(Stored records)

========================

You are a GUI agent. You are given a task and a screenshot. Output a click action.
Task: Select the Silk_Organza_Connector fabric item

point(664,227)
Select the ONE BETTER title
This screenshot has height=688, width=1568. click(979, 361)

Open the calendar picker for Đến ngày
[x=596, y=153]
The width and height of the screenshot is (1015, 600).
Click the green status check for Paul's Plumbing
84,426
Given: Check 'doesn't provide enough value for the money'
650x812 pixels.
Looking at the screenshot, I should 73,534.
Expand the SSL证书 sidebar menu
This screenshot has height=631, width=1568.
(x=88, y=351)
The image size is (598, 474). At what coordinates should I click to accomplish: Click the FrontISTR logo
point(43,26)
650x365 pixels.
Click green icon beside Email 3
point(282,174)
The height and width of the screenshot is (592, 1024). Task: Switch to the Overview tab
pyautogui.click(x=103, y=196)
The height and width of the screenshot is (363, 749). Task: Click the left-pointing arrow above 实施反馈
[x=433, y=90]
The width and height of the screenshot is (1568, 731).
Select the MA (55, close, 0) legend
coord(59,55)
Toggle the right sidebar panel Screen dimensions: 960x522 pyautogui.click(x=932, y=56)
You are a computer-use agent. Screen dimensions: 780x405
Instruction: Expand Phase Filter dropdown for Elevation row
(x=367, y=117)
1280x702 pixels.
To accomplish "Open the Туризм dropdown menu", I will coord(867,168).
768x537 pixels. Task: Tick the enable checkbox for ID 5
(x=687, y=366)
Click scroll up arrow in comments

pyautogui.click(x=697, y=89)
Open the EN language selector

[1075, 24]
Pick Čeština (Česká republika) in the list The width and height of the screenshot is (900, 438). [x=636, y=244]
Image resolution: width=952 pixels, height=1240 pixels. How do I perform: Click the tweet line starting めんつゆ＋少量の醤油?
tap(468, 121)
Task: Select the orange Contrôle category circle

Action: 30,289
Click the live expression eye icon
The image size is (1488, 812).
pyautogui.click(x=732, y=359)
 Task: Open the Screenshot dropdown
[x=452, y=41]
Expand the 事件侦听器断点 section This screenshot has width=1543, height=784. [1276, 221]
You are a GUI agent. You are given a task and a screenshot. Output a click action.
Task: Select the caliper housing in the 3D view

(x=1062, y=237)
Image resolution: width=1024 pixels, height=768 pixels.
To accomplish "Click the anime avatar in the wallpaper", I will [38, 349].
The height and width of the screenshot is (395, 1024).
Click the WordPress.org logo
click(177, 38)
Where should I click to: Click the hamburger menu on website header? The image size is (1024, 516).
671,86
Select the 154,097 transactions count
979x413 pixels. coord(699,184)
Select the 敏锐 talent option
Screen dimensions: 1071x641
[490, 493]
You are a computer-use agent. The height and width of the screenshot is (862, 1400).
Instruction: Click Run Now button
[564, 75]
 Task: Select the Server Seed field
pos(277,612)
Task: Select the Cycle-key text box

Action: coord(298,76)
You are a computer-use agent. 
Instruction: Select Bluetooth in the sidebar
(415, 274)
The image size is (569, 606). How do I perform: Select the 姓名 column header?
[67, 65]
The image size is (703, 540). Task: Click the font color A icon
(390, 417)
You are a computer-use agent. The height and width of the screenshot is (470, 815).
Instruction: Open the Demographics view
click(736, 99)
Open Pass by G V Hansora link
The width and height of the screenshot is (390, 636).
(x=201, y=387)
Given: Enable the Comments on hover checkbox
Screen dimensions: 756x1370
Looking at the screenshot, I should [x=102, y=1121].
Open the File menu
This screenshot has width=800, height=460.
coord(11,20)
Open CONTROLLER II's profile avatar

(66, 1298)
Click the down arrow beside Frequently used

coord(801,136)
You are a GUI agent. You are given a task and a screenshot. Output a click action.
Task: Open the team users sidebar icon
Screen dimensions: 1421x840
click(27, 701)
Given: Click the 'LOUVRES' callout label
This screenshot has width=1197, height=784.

========================

• EXERCISE BRIEF
Only the lines that contain the string "will" are to be copied from the records.

• EXERCISE RESULT
To accomplish "Open the Туризм dropdown menu", I will coord(867,168).
To accomplish "Click the anime avatar in the wallpaper", I will [38, 349].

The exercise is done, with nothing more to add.